Dataset records
·····

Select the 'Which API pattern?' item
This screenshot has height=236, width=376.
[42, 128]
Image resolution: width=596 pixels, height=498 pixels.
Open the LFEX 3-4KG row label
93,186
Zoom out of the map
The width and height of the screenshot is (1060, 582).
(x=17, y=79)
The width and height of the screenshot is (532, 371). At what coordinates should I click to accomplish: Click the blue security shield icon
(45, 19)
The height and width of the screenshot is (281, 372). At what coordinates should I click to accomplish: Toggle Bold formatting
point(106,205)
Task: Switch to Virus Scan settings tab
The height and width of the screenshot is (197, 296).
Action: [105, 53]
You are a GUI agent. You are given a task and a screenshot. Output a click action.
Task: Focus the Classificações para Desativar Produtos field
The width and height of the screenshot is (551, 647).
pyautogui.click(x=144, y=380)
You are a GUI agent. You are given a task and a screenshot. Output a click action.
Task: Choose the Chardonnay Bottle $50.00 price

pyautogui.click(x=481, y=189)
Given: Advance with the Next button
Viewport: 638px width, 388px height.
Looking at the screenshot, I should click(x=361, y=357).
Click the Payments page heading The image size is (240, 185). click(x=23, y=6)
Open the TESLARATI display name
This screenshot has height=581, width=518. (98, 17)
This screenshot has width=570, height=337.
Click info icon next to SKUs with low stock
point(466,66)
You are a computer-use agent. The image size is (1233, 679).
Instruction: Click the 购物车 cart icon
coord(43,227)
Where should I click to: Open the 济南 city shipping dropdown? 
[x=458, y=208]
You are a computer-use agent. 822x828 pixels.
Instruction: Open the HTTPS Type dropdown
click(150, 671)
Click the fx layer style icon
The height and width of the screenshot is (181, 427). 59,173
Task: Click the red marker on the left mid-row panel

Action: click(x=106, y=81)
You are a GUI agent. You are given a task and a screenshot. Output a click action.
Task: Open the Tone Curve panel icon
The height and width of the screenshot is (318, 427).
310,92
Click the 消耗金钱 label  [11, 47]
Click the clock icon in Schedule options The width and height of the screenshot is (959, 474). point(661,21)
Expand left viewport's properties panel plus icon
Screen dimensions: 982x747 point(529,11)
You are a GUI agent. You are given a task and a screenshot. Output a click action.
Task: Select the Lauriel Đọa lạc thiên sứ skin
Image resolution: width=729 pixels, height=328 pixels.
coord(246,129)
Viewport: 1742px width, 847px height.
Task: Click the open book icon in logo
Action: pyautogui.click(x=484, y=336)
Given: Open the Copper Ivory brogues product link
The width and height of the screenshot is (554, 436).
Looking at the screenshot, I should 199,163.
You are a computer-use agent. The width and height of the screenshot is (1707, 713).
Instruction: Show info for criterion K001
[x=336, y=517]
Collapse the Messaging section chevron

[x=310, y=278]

·····

The task
The answer must consist of the lines from the one with "Click the clock" through the final line of the entries above, exactly as they are, and nothing else.

Answer to this problem
Click the clock icon in Schedule options The width and height of the screenshot is (959, 474). point(661,21)
Expand left viewport's properties panel plus icon
Screen dimensions: 982x747 point(529,11)
You are a GUI agent. You are given a task and a screenshot. Output a click action.
Task: Select the Lauriel Đọa lạc thiên sứ skin
Image resolution: width=729 pixels, height=328 pixels.
coord(246,129)
Viewport: 1742px width, 847px height.
Task: Click the open book icon in logo
Action: pyautogui.click(x=484, y=336)
Given: Open the Copper Ivory brogues product link
The width and height of the screenshot is (554, 436).
Looking at the screenshot, I should 199,163.
You are a computer-use agent. The width and height of the screenshot is (1707, 713).
Instruction: Show info for criterion K001
[x=336, y=517]
Collapse the Messaging section chevron

[x=310, y=278]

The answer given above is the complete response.